The data file is 15TB in size, if the data is beyond the first 32MB, it won't be found.

The candidate then fixed his code. It now includes:

   1: var lines = File.ReadLines(filename);

Yep, this is on a 15TB file.

Now I’m going to have to lie down for a bit, I am not feeling so good.


hilton smith

one of my nightmares is seeing my code on your blog with the title "fail"...

Bartosz Adamczewski

@Ayende, how much time did he had to actually do it? It was stress free environment or you watched his every step of the way ? Was it on site or off ?

Not that I'm defending or judging anyone here but those factors can heavily influence the output (excluding the fix that he did later as it's total nonsense).

Matt Johnson

You'd think he'd at least have put the reader in a using block... or closed the file in some other way... or quit when the search range was exceeded... or yielded or streamed the output... or paid attention to the date format... I could go on all day. Where do you find these folks?

Of course the better solution would be to intelligently find a starting position, but that must be for the "advanced" folks.... lol.

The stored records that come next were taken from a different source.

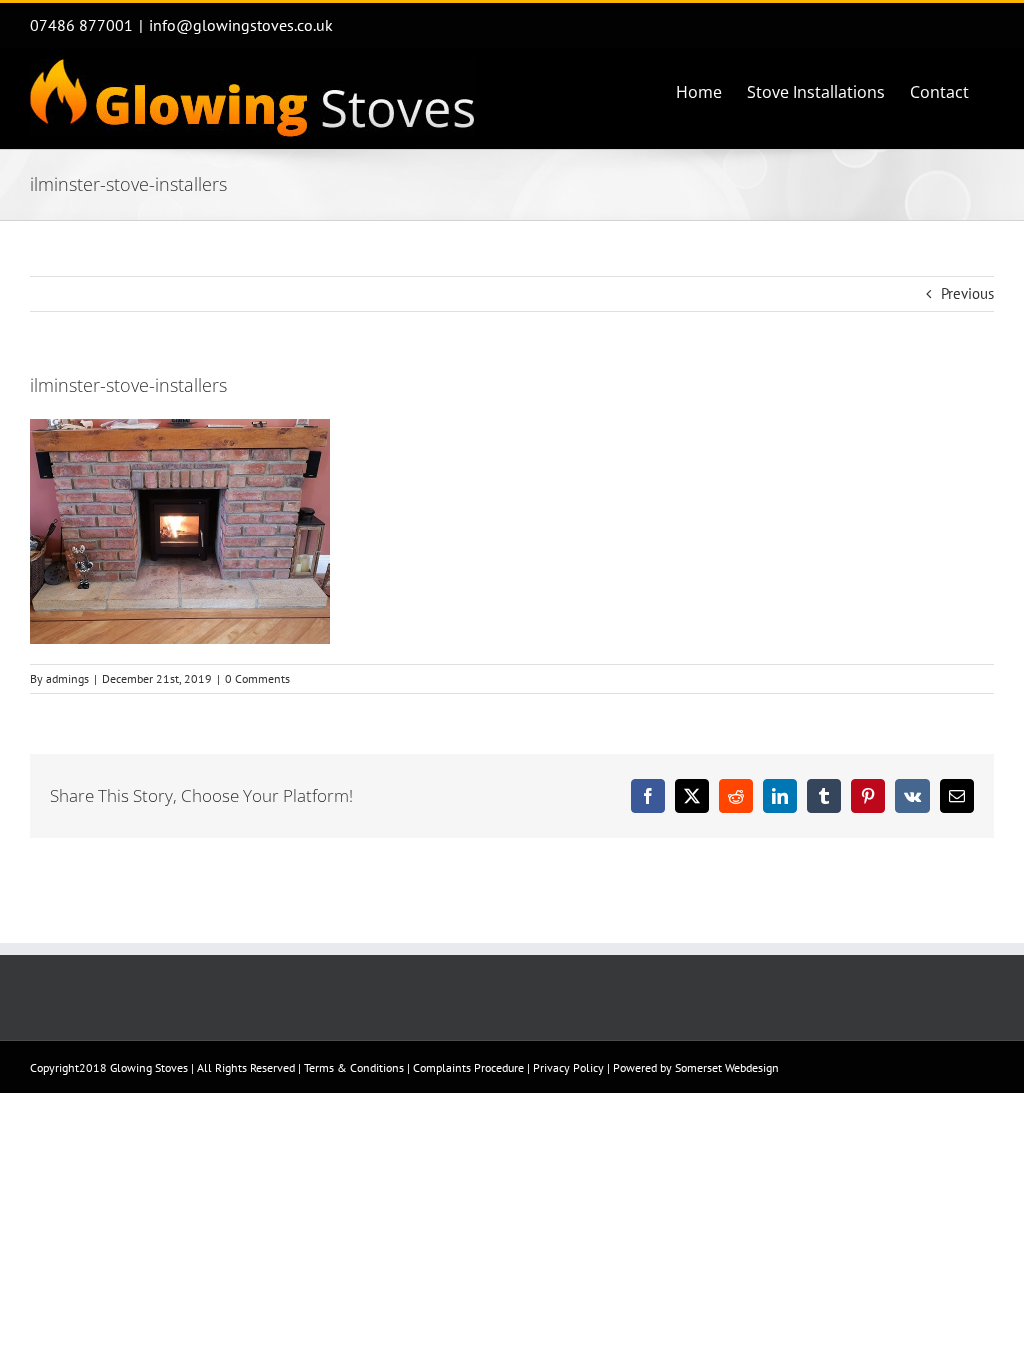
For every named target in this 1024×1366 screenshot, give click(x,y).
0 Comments (257, 678)
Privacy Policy (568, 1067)
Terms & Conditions (354, 1067)
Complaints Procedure (468, 1067)
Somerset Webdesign (727, 1067)
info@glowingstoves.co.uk (241, 25)
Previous (967, 293)
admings (67, 678)
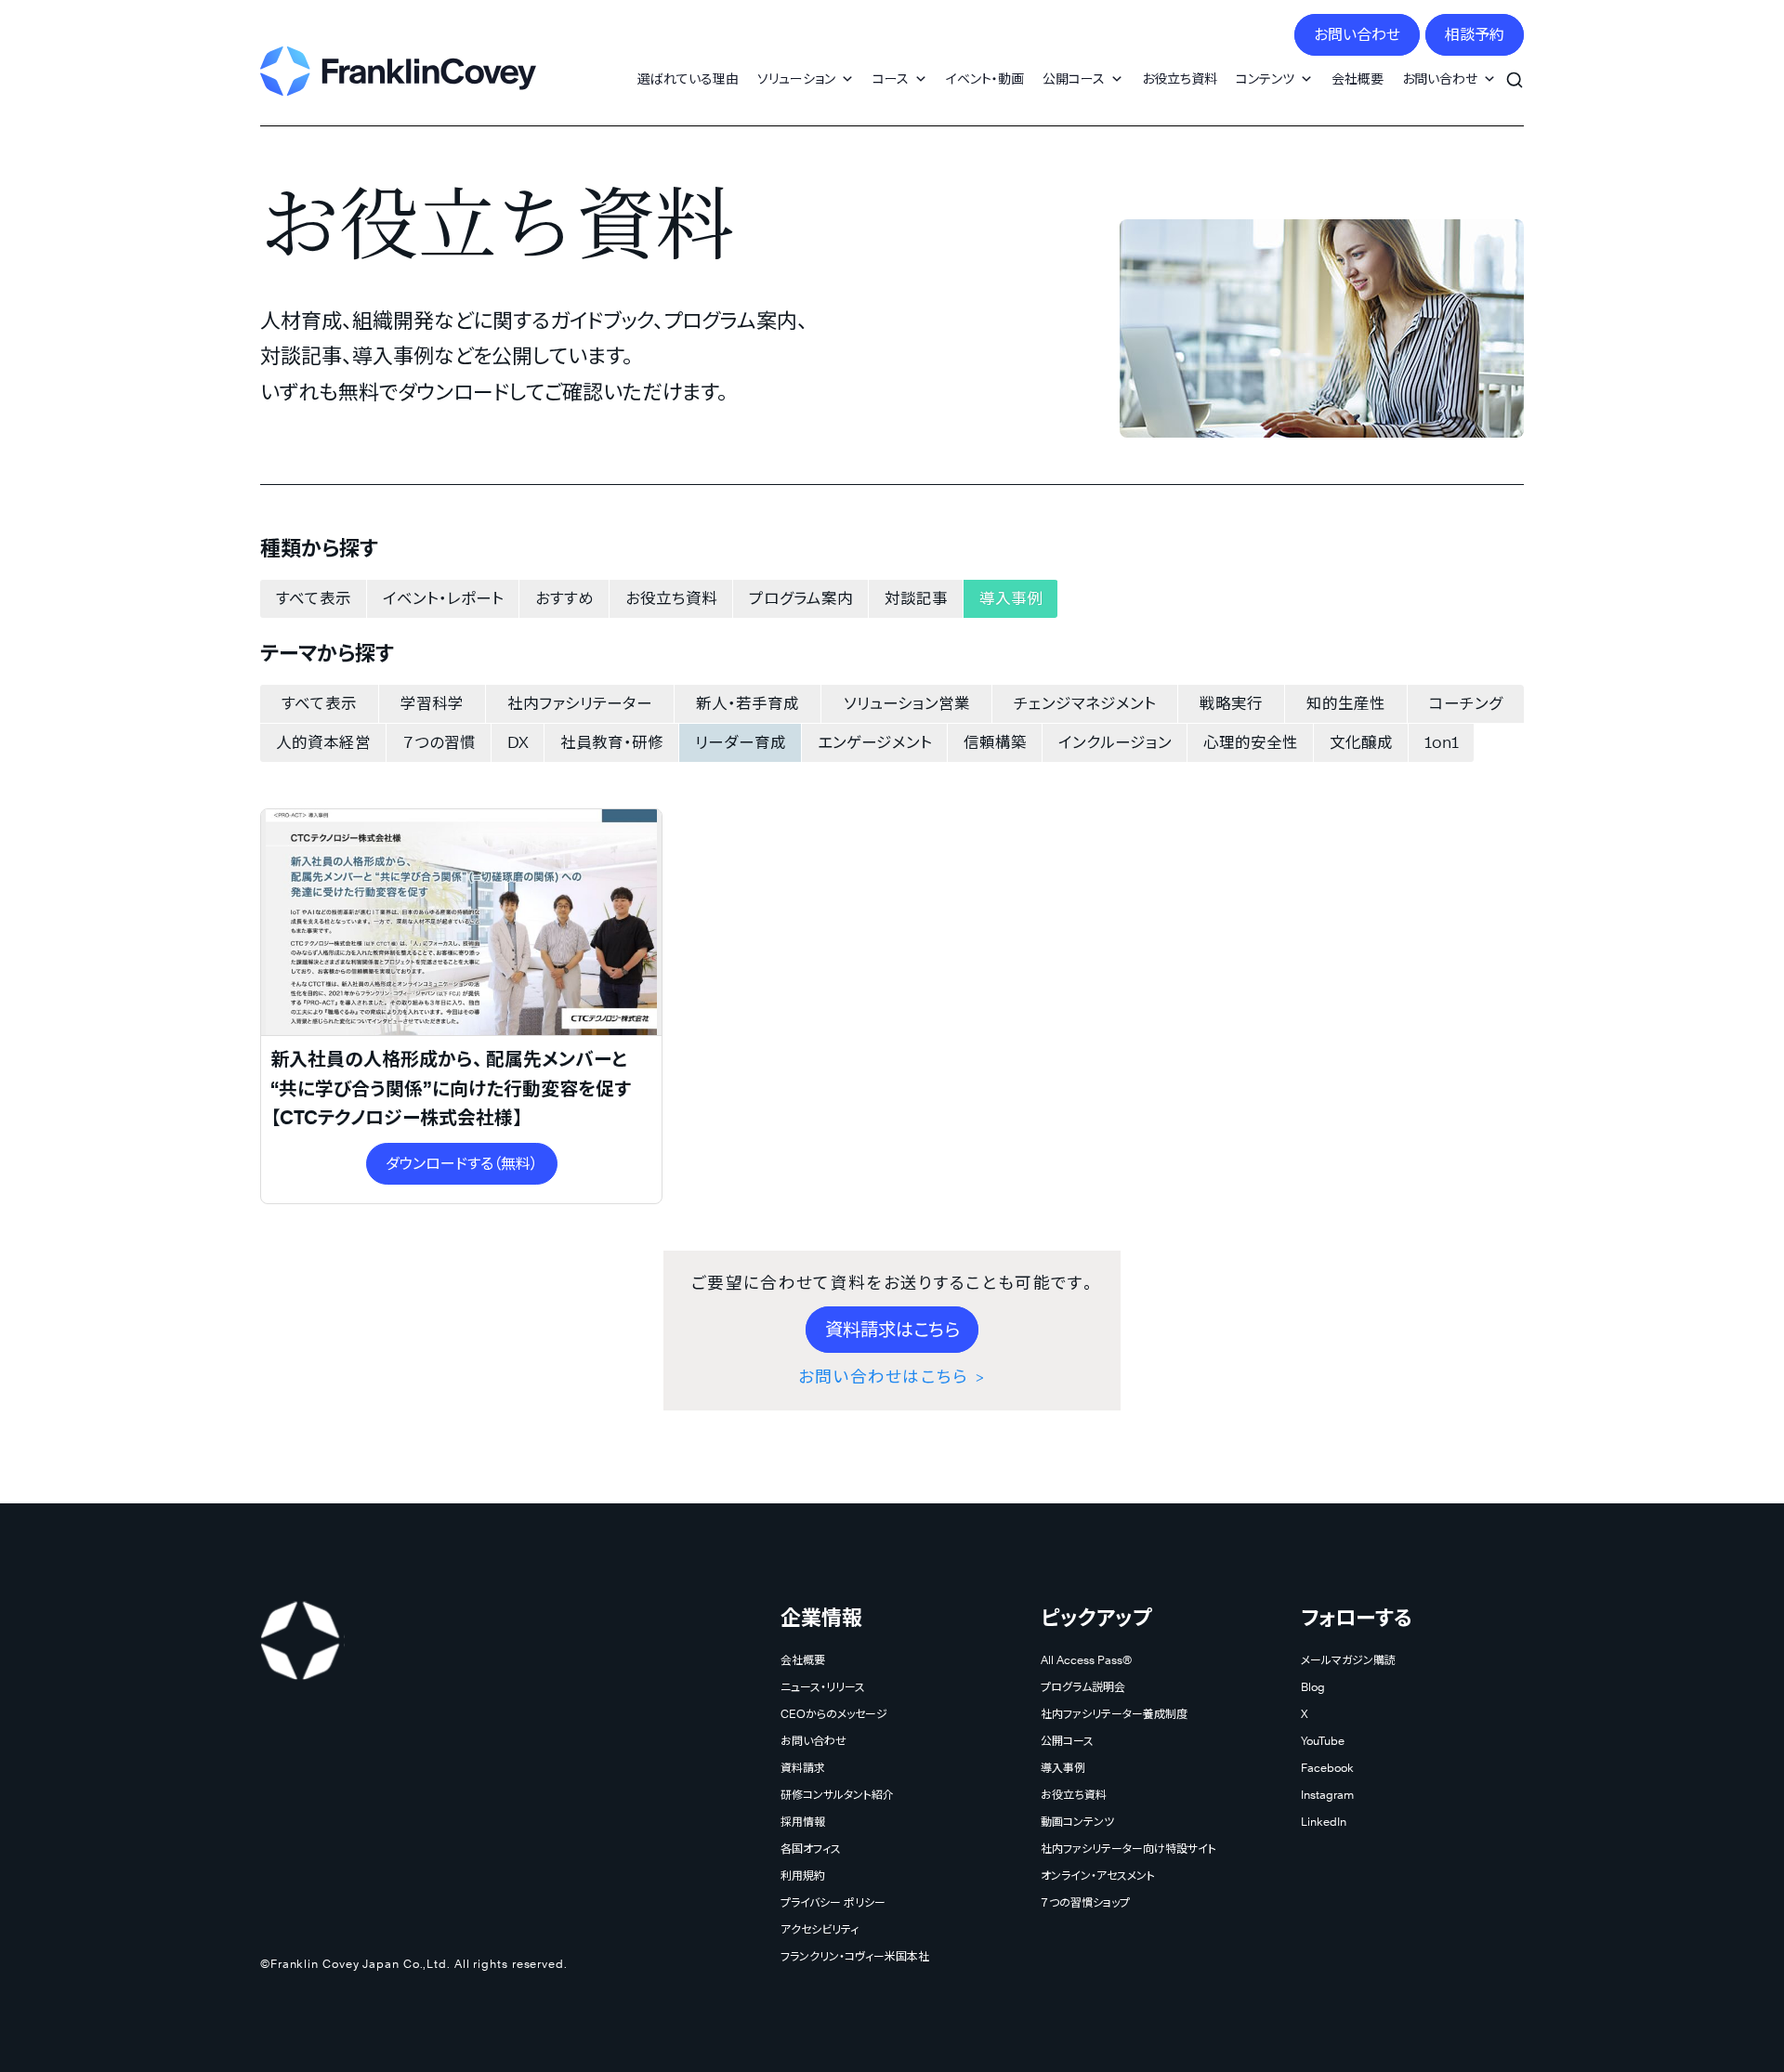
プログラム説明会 (1083, 1687)
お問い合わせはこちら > (892, 1376)
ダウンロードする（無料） (462, 1164)
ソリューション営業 (907, 703)
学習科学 (432, 703)
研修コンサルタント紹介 (837, 1795)
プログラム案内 (801, 598)
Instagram (1327, 1795)
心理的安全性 (1250, 742)
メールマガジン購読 (1348, 1660)
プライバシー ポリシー (832, 1902)
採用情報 (802, 1822)
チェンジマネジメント (1085, 703)
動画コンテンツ (1077, 1822)
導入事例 (1011, 598)
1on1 (1441, 742)
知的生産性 (1345, 703)
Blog (1313, 1687)
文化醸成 (1361, 742)
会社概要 (1357, 78)
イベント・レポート (443, 598)
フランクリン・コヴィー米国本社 (854, 1956)
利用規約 (802, 1875)
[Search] (1514, 69)
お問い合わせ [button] (1439, 78)
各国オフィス (810, 1849)
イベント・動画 (985, 78)
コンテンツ (1265, 78)
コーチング (1465, 703)
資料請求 (802, 1768)
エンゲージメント (875, 742)
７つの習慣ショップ (1085, 1902)
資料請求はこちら (892, 1329)
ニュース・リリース (822, 1687)
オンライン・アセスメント (1098, 1875)
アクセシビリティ (819, 1929)
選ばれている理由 (688, 78)
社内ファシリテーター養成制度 (1114, 1714)
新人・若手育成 (747, 703)
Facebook (1327, 1768)
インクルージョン (1115, 742)
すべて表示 (313, 598)
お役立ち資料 (1179, 78)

What do you think about a BinarySearch over the file to find the Start Date and from there just iterate to the Enddate?

Ayende Rahien

Bartosz, It was offsite, his machine, full net access. He had several days.

Ayende Rahien

Mike, That is what I expect people to do.

Thomas Levesque

Well, at least he didn't use File.ReadAllLines ;)

Bartosz Adamczewski

@Ayende, In that case this is a bit shocking, having a few days (a weekend maybe) he should provide at least 3-4 different solutions of the problem (binsearch. range index, probabilistic) just for fun and write all of them in literate style :)

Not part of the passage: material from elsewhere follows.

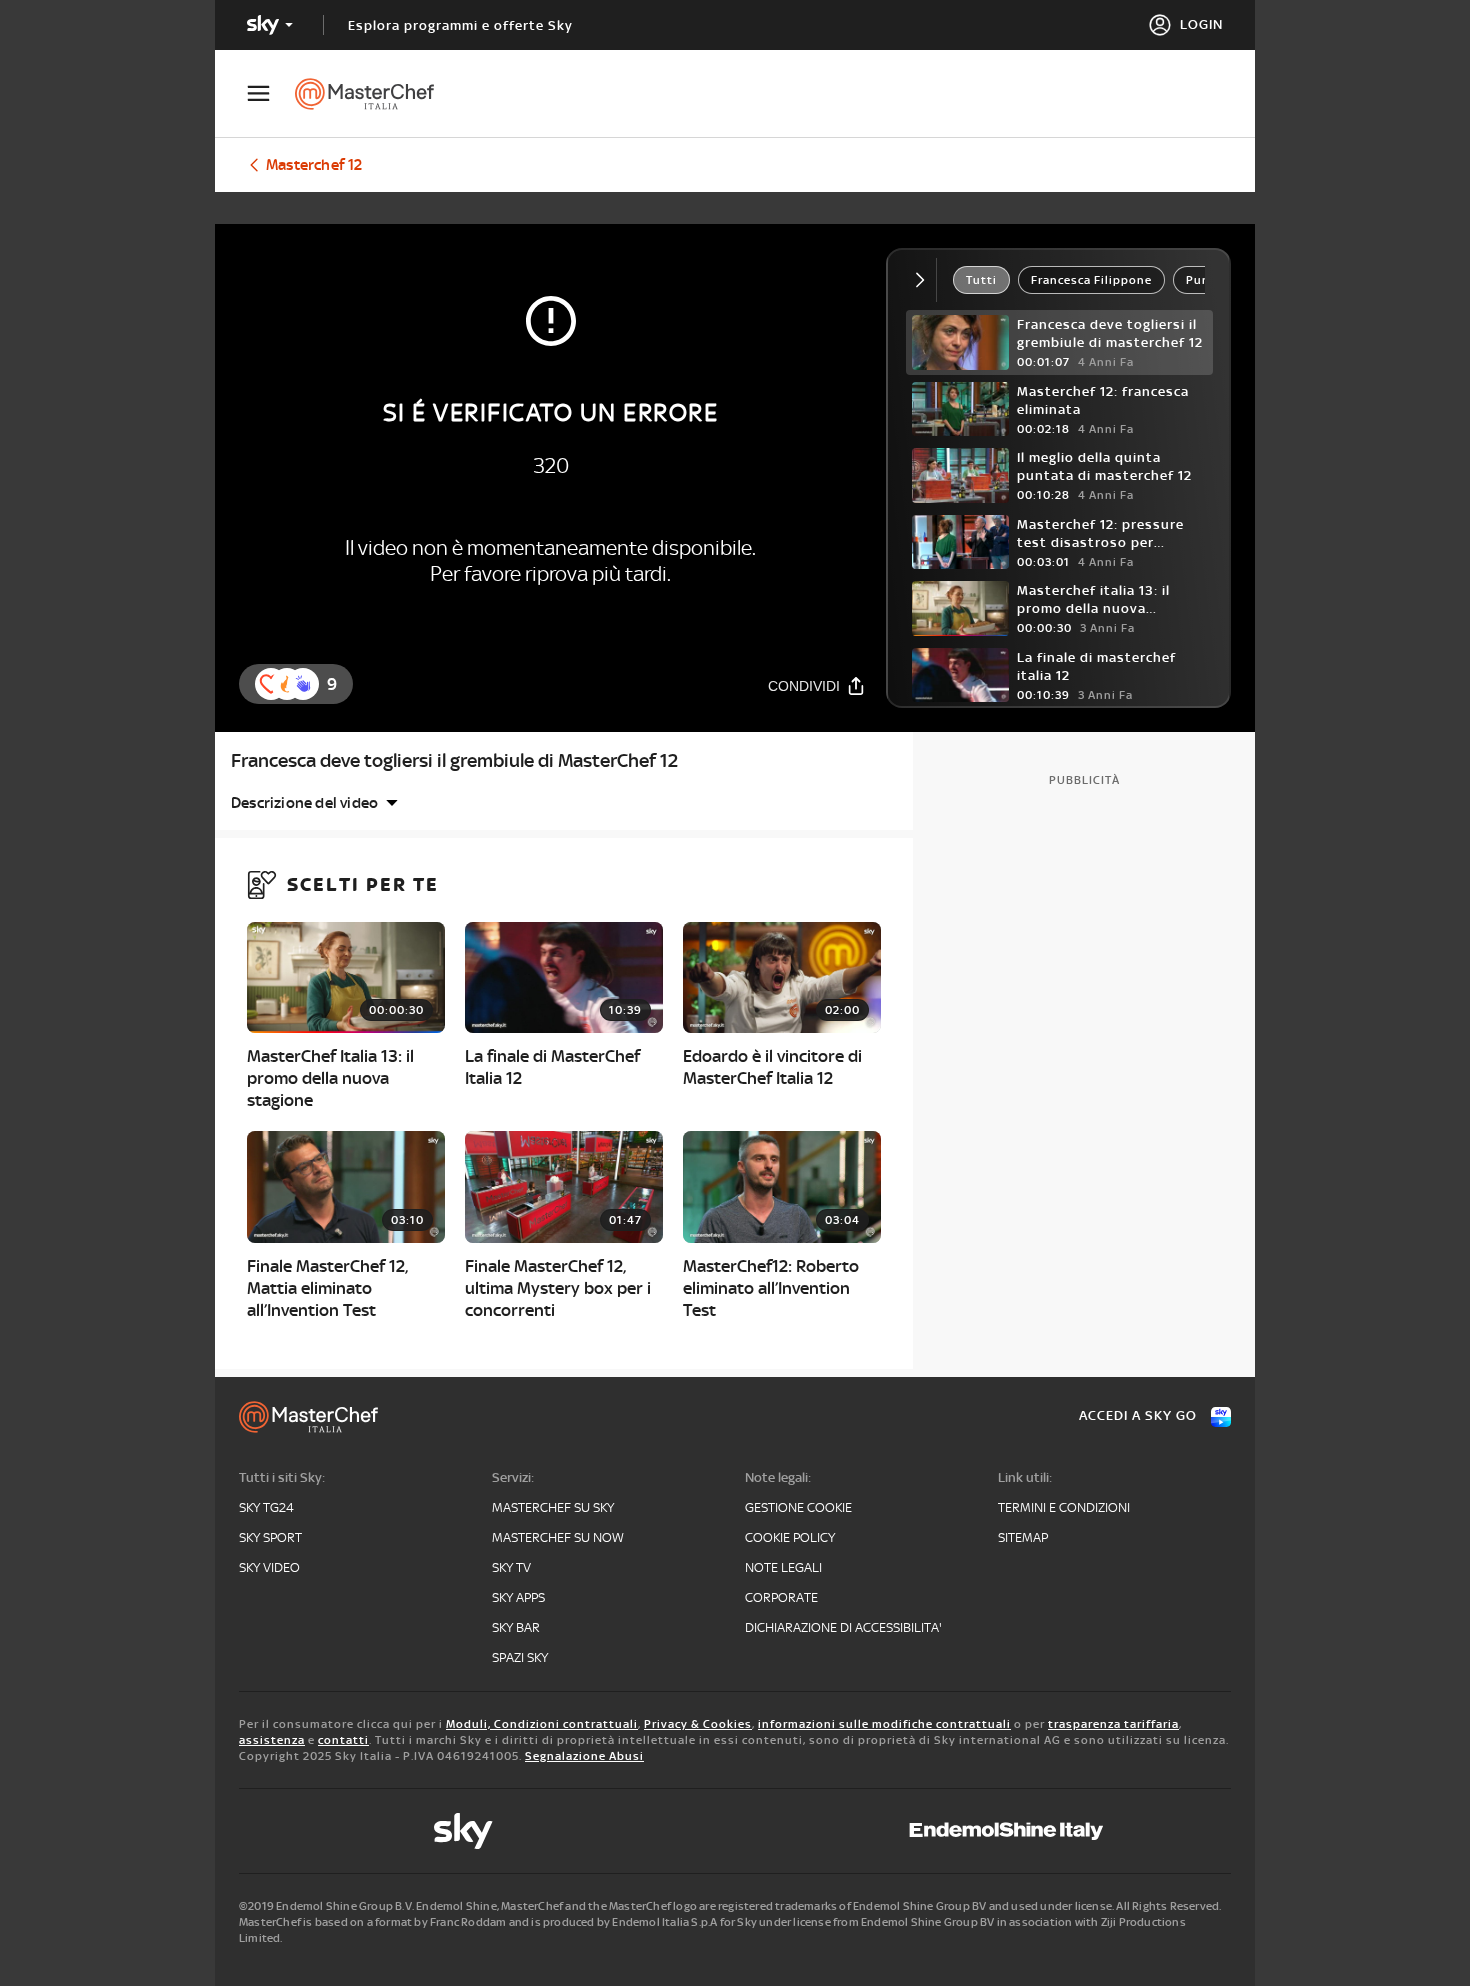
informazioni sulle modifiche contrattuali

This sort of thing isn't the problem in itself but how often such thing happen? If this is frequent then it's scary.

Petar Repac


stress free environment ? So, when production servers start to "burn" I'm allowed to read 15TB in memory ? :))

Joke aside, stress is almost always present in some form sooner or later.

Now, if Ayende is nearby holding an axe, that's a different story.......

Talking about stressful interviews.... http://www.youtube.com/watch?v=rUY8HysBzsE

Ayende Rahien

Bartosz, We tend to get very different results. Either we get stuff like this, where you can see that they don't really understand the problem set, or we get people who solve this in the way I expected. And we sometimes get people who solve this in really crazy innovative ways.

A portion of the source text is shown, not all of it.